ODM labelled the suspects warmongers, and said everyone had to carry their cross. If the party had been reasonable, it would have put it on record that there was no party-wide strategy to incite or instigate violence. Everyone knew the cause of the violence was a stolen election some of it was spontaneous, but the retaliatory attacks against ODM supporters were planned, according to a report of the Kenya National Commission on Human Rights. Yes, Raila and Ruto had split, but writing to the UN Security Council was too low an action.
It deeply crushed Ruto and those of us who had seen the betrayal. It was the final blow. Before that point, Ruto could have worked with Raila in the Kibaki succession. But after that, it was impossible. I mobilised Ruto's friends in Parliament, the disgruntled ODM MPs, and called a press conference where we trashed ODM Secretary-General Anyang' Nyong'o's letter because such a decision required a party position. ODM had neither met nor agreed on a position concerning the deferral.
Luckily, I was still an official in ODM. I teamed up with other officials, Benjamin Langat (then organising secretary and Ainamoi MP) and Mahmoud Ali Mohamed (deputy secretary-general and Moyale MP). Huddled in Ruto's private office at the Transnational Plaza on City Hall Way in Nairobi, just across from the Supreme Court, we drafted another letter to the UN Security Council. We argued that a deferral was necessary to restore calm as the country hurtled towards another election. We said that going ahead with the cases in a partisan and polarised environment risked exposing the country to another round of violence.
We signed the letter and shared it with journalists in Kenya and with the foreign press. Thereafter, we got the e-mail of then President of the UN Security Council, China's Li Baodong, and sent him our letter and attached Prof Nyong'o's letter. We also fired e-mails to all representatives of the members of the UN Security Council. In short, we said, as ODM, we agreed with the government's position for a deferral. In the end, the UN Security Council rejected the request for deferral, thanks to the powerful lobbying of the US, Britain and France.

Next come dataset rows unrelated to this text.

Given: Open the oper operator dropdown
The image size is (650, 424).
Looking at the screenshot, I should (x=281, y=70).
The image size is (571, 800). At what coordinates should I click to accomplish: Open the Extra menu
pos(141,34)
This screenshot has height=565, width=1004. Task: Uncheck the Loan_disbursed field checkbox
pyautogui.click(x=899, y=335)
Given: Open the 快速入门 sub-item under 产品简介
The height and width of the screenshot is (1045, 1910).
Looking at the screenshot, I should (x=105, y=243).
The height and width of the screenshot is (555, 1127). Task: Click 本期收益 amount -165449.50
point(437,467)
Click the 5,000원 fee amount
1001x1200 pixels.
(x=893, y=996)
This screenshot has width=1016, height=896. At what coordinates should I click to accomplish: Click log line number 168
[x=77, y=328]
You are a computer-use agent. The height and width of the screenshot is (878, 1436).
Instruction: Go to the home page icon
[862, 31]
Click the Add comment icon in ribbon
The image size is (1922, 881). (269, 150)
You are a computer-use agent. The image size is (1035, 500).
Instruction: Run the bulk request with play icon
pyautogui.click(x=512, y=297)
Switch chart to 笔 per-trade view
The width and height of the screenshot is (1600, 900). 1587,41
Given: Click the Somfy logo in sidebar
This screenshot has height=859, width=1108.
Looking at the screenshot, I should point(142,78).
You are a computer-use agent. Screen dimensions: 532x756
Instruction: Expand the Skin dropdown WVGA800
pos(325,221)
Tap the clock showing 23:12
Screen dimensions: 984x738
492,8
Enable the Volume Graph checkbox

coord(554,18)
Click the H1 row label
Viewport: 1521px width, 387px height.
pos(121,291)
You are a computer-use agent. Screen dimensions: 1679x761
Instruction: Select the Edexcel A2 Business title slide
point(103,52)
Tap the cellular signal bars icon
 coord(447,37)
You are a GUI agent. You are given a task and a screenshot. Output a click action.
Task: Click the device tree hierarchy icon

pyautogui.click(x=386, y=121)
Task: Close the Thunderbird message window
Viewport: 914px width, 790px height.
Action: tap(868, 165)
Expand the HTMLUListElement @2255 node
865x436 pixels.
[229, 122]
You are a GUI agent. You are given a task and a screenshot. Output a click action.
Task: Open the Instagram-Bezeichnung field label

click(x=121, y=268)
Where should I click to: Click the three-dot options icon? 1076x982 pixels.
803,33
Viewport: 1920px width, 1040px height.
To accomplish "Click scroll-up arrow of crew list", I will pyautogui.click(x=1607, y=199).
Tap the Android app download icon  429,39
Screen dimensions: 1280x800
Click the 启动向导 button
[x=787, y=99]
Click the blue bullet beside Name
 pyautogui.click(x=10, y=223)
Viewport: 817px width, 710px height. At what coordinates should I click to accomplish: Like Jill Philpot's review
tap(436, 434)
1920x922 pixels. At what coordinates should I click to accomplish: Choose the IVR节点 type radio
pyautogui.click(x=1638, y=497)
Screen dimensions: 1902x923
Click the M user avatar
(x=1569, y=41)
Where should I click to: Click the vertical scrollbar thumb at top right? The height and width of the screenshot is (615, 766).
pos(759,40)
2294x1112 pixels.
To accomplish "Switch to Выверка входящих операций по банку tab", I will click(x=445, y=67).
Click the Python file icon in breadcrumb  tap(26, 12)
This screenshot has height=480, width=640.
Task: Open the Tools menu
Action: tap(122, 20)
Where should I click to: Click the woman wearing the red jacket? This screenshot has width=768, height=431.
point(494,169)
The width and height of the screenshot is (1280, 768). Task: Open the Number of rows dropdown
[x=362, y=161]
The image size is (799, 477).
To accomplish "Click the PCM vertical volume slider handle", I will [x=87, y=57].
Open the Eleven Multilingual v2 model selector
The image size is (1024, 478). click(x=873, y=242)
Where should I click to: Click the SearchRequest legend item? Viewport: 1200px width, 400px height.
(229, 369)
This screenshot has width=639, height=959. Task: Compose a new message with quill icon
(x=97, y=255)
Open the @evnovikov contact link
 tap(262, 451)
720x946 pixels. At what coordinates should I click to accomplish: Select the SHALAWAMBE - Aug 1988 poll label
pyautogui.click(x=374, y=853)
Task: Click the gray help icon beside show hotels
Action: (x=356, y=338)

The future was looking bleak.
However, when we sat with Ruto, he had international sources who had explained to him that the ICC was being pushed by foreign powers to get Raila to power. That tidbit of information changed the politics. "This is all politics. We have to fight it politically," Ruto said in one strategy meeting.
He looked for Uhuru Kenyatta and told him that we had to deal with the ICC as a political case , not a legal one. Uhuru was hesitant. His family had investments and interests in different European countries. What if he was slapped with sanctions?
We agreed that Ruto should approach Uhuru and tell him that we would embark on countrywide rallies to pray for victory in the cases at the ICC. We did not know at the time that Uhuru had been working with then Vice-President Kalonzo Musyoka, and Internal Security Minister George Saitoti to cobble together an alliance to succeed Kibaki. They had even agreed in a top-secret retreat in Diani that one of them was going to be on the ballot.
Therefore, when Uhuru went back to his meeting with Kalonzo and Saitoti, he blindsided them with a request to include Ruto. They protested loudly. Saitoti said if Ruto joined, the alliance was dead. There was no way Kalonzo and Saitoti would compete, their political base was tiny and ambiguous. Ruto was at the time the defacto kingmaker in the Kibaki succession.
We did not wait for Uhuru. We started the prayer rallies in Kapsabet, went to Eldoret, and several other towns. By the time Uhuru overcame his fear, the train was in motion. He saw sense, joined us for the subsequent rallies, and even brought his mother, Mama Ngina Kenyatta, to a rally we held in Gatundu. We felt unstoppable.